まさか、このグダグダの状態から生まれたピンチヒッターを最後まで使用することになるとは誰も予想してなかっただろう。
補足
- 戦車による対戦車戦闘の将来的な増加に対する懸念とその対策(長砲身47mm戦車砲の開発)は、日本陸軍初の戦車同士の戦闘が起きたノモンハン事件の報が入る前から構想されていた。
- 新砲塔チハは太平洋戦争の半年~1年前に「完成」していたがなかなか量産に移らなかった。これは日本陸軍は当初、九七式中戦車を本命の戦車が量産されるまでの繋ぎと捉え、短期間で生産を終える予定だったため、その強化型や派生型をあまり作りたくなかったからと推測されている。
- 九七式中戦車は採用されてしばらくの間、仮採用を意味する「試製」の二文字をその名に冠していたが、太平洋戦争戦争の直前に扱いが変わり、制式兵器として認められたのか「試製の二文字」は消えた。

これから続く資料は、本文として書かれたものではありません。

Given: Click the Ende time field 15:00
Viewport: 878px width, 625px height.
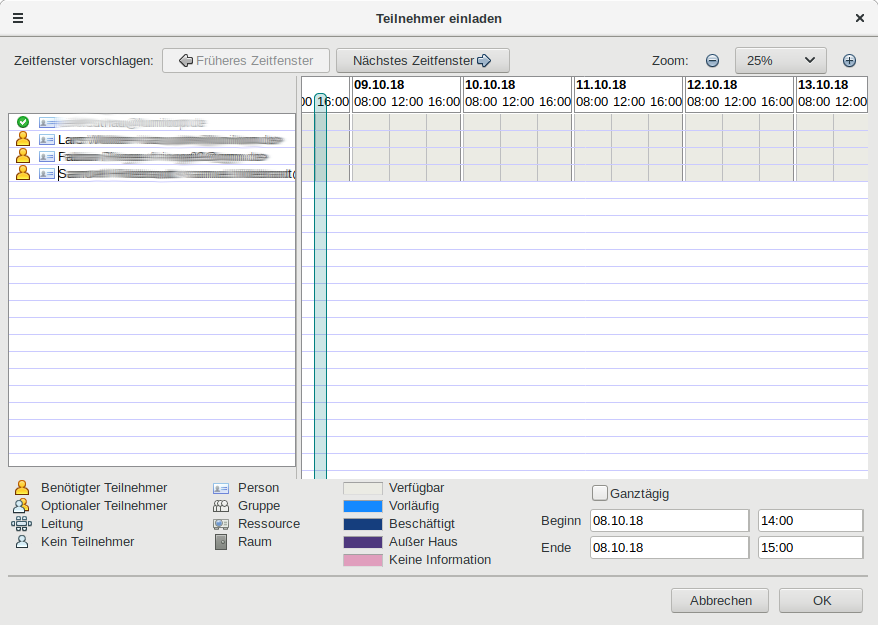Looking at the screenshot, I should [x=810, y=548].
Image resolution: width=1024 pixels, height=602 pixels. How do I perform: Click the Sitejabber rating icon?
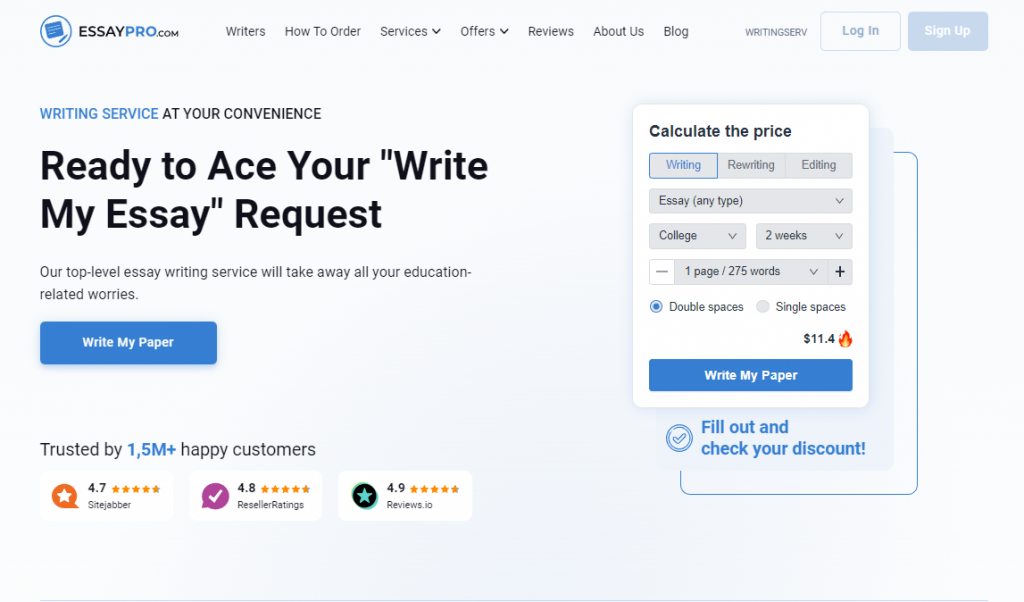(65, 496)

- 太平洋戦争直前の日本陸軍は兵器開発において「質より量」を重視する雰囲気があり、九七式中戦車は意欲的な設計だったが、技術的に無理をしたため粗が多く、量産に向いていなかったらしい。(そのため、九七式中戦車の後継は当初は保守的な設計を持つ戦車となる予定だった。)
- 新砲塔チハの初陣は、太平洋戦争の開始間もないフィリピン攻略戦といわれる。この戦いで3両のM3軽戦車を撃破した他、この戦車を見た敵守備隊が降伏が降伏するきっかけを作った。
- 戦争後半になり敗色濃厚の日本軍は新たに出現したM4中戦車の対処に苦慮することになるが、所詮泥縄的な対戦車兵器である新砲塔チハは各地で破れていくことになる。
- M4中戦車との戦闘について、新砲塔チハの主砲では「70m以内に引き込まなければ損傷を与えられなかった」というフィリピンの戦いの逸話がある。これに関しては極至近距離に引き寄せ戦うことで、装填の速さや砲の取り回しを生かして有利に戦えると考えられていたし、敵の砲撃支援や空爆を防ぐ意味合いもあった。何より小口径砲の宿命として距離が離れると命中率が低下した。
- M4中戦車との戦闘について、400mの距離で側面を向けたM4に対し射撃を行い数両を撃破したビルマの戦いの逸話があるが、先述のフィリピンの戦いでの逸話と比べてマイナーである。
余談
新砲塔チハの逸話の一つとして、九七式中戦車の新しい主砲を選ぶため、長砲身47㎜砲と長砲身57㎜砲を比較したところ、
長砲身57㎜砲の方が、長砲身47㎜砲よりも威力の面で勝っていたが、既存の対戦車砲と弾薬を共用にするという方針により、威力の劣る長砲身47㎜砲が選ばれた。
……というモノがある。
しかしこの逸話の初出は開発者の回想とされおり、実は当時の資料にはこれを裏付ける記述の資料がない(発見されていない?)ため、信憑性が微妙であることは知られていない。
登場作品
中国の戦争映画。SU-76自走砲の車台に新造の構造物を載せた車両で、以後も多くの作品に登場した。
アメリカの戦争映画。こちらはFV432を改造した車両。
冒頭に4両が登場。ソ連軍の反撃により2両が撃破される。
「鉄の墓標」に登場。6ポンド砲であっさり撃破されてしまい、イギリス兵に「ドイツ戦車とえらい違いだ」と呆れられる。
- 超戦車イカヅチ前進せよ!/鋼鉄の雷鳴
第四戦車隊および雷神隊の主力戦車として登場。作中では「チハ改」と呼称されている。
劇場版以降知波単学園の戦車として登場。
PS2「新コンバットチョロQ」のみ登場。「九七式中戦車チハ改」名義。
初期選択可能な戦車で敵タンクとしては登場しない。「ニビリア海戦」をクリアすると入手できるが、初期選択可能なラインナップとしては最後から2番目である。
同軸機関銃タイプ「T」カテゴリーの武装と、車体機関銃タイプ「B」カテゴリーの武装を装備できるが、「T」カテゴリーの武装は砲塔後部に装備されるという特徴がある。